Por todo ello, estima que procede admitir a trámite la querella. El juez no considera aún como sucesora de Batasuna, sino que "lo que se le imputa es el que un tercero, no integrante en organización terrorista, con conocimiento preciso de sus métodos y forma de actuación, presta el auxilio por aquélla requerido".
El magistrado no ha dictado la suspensión de actividades del PCTV, como pedía la AVT, al considerar que esa medida cautelar "devendría aventurada y precipitada". Igualmente, requirió los informes incoados en su momento por la Fiscalía General del Estado y las sentencias del Supremo y del Constitucional en las que se acordó la ilegalización de Aukera Guztiak también heredera de Batasuna. Hay un plazo de 5 días para que la AVT se pueda personar en la causa.
Respeto judicial
La decisión judicial reabrió la vieja polémica entre el PSOE y el PP, germen de sus desavenencias sobre el Pacto antiterrorista. El presidente del Gobierno, en un tono institucional ya que acompañaba a su homólogo colombiano, se limitó a "respetar una decisión judicial".

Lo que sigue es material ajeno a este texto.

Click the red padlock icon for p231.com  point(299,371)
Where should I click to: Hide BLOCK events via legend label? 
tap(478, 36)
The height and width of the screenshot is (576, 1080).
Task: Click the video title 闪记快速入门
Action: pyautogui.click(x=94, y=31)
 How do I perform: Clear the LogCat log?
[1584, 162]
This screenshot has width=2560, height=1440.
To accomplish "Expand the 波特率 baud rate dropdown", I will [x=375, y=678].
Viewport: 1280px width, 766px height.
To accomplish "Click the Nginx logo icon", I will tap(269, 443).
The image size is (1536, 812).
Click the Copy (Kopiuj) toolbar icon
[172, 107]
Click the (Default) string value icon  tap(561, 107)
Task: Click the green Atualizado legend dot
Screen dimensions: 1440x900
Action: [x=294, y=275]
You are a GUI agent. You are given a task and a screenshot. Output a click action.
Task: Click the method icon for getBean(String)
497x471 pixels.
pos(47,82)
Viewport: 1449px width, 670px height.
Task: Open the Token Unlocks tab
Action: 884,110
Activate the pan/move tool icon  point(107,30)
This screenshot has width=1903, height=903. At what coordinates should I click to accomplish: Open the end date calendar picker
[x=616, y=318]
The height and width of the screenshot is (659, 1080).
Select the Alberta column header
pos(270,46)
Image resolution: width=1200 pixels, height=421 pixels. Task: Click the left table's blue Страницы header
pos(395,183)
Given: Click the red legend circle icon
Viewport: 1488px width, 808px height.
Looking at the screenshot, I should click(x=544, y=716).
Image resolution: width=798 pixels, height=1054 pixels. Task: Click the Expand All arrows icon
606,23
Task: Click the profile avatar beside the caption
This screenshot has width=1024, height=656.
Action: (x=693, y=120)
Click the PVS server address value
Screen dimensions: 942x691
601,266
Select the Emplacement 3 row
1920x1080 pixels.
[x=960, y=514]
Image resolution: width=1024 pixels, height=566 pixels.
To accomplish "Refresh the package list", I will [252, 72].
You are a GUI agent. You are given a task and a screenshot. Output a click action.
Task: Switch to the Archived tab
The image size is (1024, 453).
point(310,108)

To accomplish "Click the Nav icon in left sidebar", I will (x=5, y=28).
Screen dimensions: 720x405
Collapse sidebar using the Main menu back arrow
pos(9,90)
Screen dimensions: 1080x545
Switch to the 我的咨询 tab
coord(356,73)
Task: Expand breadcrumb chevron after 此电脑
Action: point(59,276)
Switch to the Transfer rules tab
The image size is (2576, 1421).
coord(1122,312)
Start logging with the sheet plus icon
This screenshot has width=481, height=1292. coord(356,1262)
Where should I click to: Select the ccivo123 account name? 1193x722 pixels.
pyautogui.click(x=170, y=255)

El líder del Partido Popular, Mariano Rajoy, cuyos planteamientos se vienen a reafirmar con esta decisión, reclamó una rectificación de la política antiterrorista del Gobierno. Cargó las tintas contra el Fiscal General y contra Zapatero porque no tomaron en su momento la decisión que ahora sí toma el magistrado de la Audiencia Nacional, y que espera que sea "el primer paso la ilegalización del PCTV".
Los populares, que descartan de momento cualquier iniciativa, incidieron en el error que supone que el PCTV tenga representación parlamentaria y el Gobierno quiera abrir un proceso de negociación con ETA.
De nuevo se evidenció la disparidad de criterios en el PSOE. Mientras el número dos en el Congreso, Diego López Garrido, se jactaba de respetar las decisiones judiciales y advertía que el Gobierno promoverá la ilegalización cuando haya indicios suficientes, el ministro de Defensa, José Bono celebró que "no se acepte de manera jurídicamente pacífica a aquellos partidos que no condenan el terrorismo".